Ma il momento della verità sarà venerdì prossimo. Quel giorni, infatti, saranno annunciati i dati sulla nuove buste paga per il settore non-agricolo degli Stati Uniti (in pratica i nuovi assunti nel mese di agosto). Quasi tutti gli analisti si attendono una svolta importante, quasi epocale: contro i 44 mila posti di lavoro bruciati in luglio, in agosto dovremmo avere 13 mila nuovi assunti. Una cifra modesta, si dirà, ma di segno opposto al dato di luglio e ai dati di molti mesi. Insomma, una svolta.

Se veramente venerdì prossimo verrà annunciato che negli Stati Uniti in agosto ci sono state 13 mila assunzioni, quelli che sostengono che l’economia americana ha ormai imboccato la via della ripresa avranno un motivo in più per rallegrarsi delle proprie intuizioni. Nel caso contrario (un dato negativo, ad esempio), riprenderanno a affiorare i dubbi che ci accompagnano ormai da quasi due anni sull’effettiva tenuta dell’economia americana.

E come si comporteranno le Borse, in un caso e nell’altro? E’ chiaro che in questi mesi i mercati hanno puntato molto sull’hi-tech, mandando su il Nasdaq oltre il giusto e il doveroso. E è altrettanto chiaro che gli operatori devono cambiare un cavallo. Non si possono spingere i titoli tecnologici ancora per molto.

Ma qui scatta la trappola di venerdì prossimo. Se viene fuori che l’America sta creando nuovi occupati (e quindi che è davvero in ripresa, una ripresa sana e normale), allora il cavallo di ricambio c’è: si tratta di andare su titoli di settori più legati ai ciclo economico e ai consumi (non sull’auto perché anche quella è già stata spremuta fin troppo). Se invece venerdì si dovesse scoprire che l’America (benché in ripresa) non riesce ancora a fare occupati, allora gli operatori sarebbero in un vicolo cieco: obbligati a uscire, cioè, dai titoli tecnologici, ma senza sapere dove andare.

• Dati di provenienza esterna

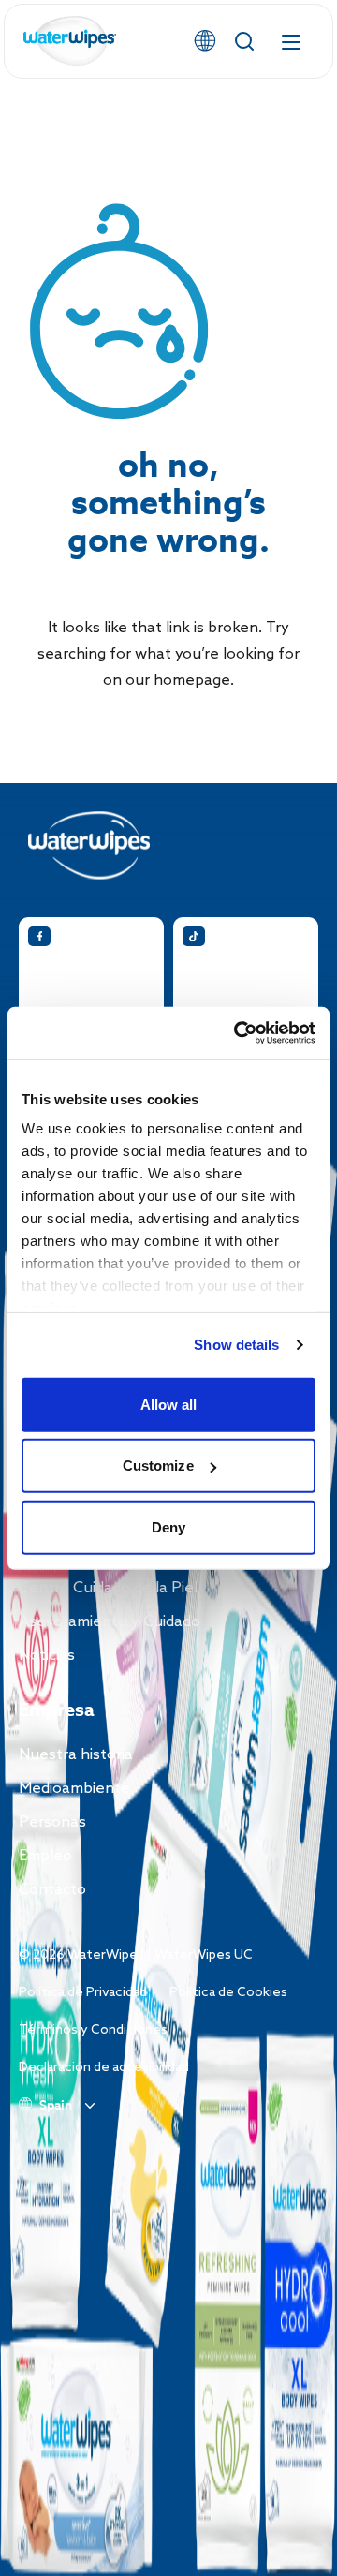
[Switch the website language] (205, 41)
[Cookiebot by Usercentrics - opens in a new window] (237, 1033)
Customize (158, 1465)
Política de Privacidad (83, 1993)
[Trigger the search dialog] (244, 41)
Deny (168, 1526)
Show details (236, 1345)
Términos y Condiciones (93, 2030)
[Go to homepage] (70, 42)
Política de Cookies (228, 1993)
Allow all (169, 1404)
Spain (55, 2105)
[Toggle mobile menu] (291, 41)
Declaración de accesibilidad (104, 2068)
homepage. (194, 680)
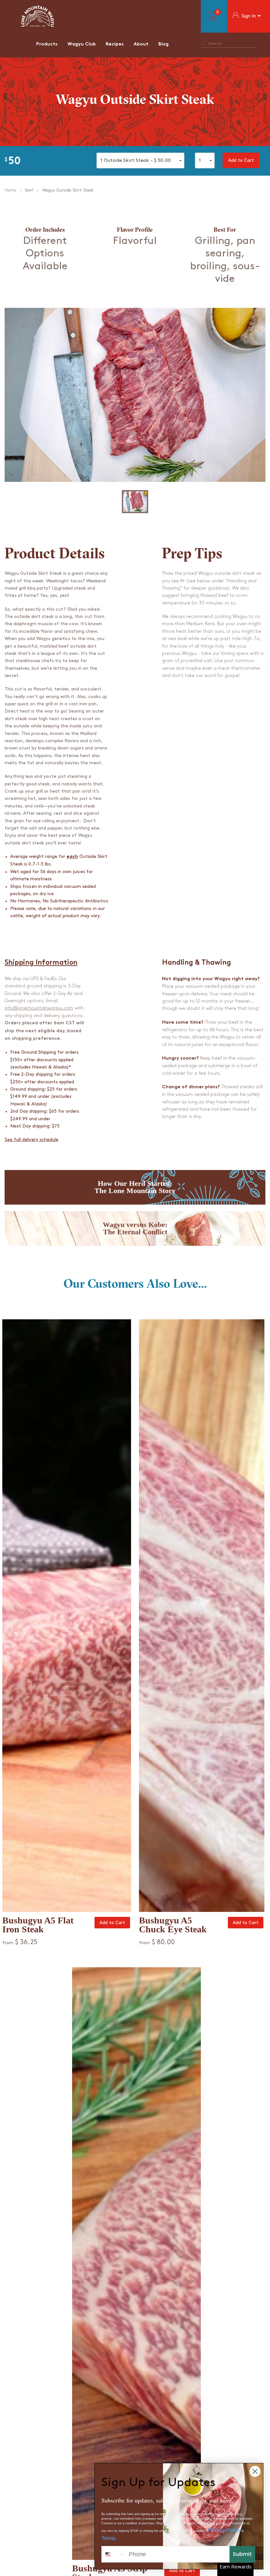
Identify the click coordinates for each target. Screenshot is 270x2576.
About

Dietro questi ragionamenti (molto a breve, molto per operatori che devono decidere in fretta) c’è poi una questione ancora più grossa. E cioè le possibilità di tenuta di una buona ripresa economica da parte dell’economia americana. Più d’uno infatti sostiene che in questi mesi quell’economia ha ingerito tante di quelle sostanze dopanti (dal basso costo del denaro alla spesa militare) che farla tornare sui sentieri della normalità non sarà tanto facile.

Insomma, secondo alcuni quella americana è ormai un’economia talmente drogata che è difficile immaginarla in funzione senza droghe. Ma, d’altra parte, non si può nemmeno pensare di drogarla per tutta la vita.

Inoltre, al suo interno in questi mesi (e proprio per effetto delle droghe somministrate) sono già cresciute almeno cinque “bolle” (obbligazioni, azioni, immobili, spesa pubblica, pensioni) che da un momento all’altro potrebbero cominciare a esplodere, mandando l’intero convoglio fuori strada.

Insomma, venerdì si saprà qualcosa di più e, forse, chi ha puntato sulla ripresa avrà di che rallegrarsi con se stesso. Che poi ci sia da essere sicuri e tranquilli, è un altro paio di maniche.

E in Europa? Secondo gli esperti non c’è da attendersi alcuna vera ripresa dell’economia prima del secondo trimestre del 2004. E anche allora non si tratterà di una grande ripresa. E questo perché l’Europa è troppo lenta nel fare le riforme, è troppo veloce (vedi Italia e Spagna) nell’imbarcare inflazione e ha ancora troppi problemi irrisolti. Al punto che molti vedono addirittura una crescita della disoccupazione nel 2004.

Insomma, l’America, a quanto pare, è già in movimento (anche se non sappiamo per quanto), l’Europa invece è ferma, e lo rimarrà almeno fino all’aprile dell’anno prossimo.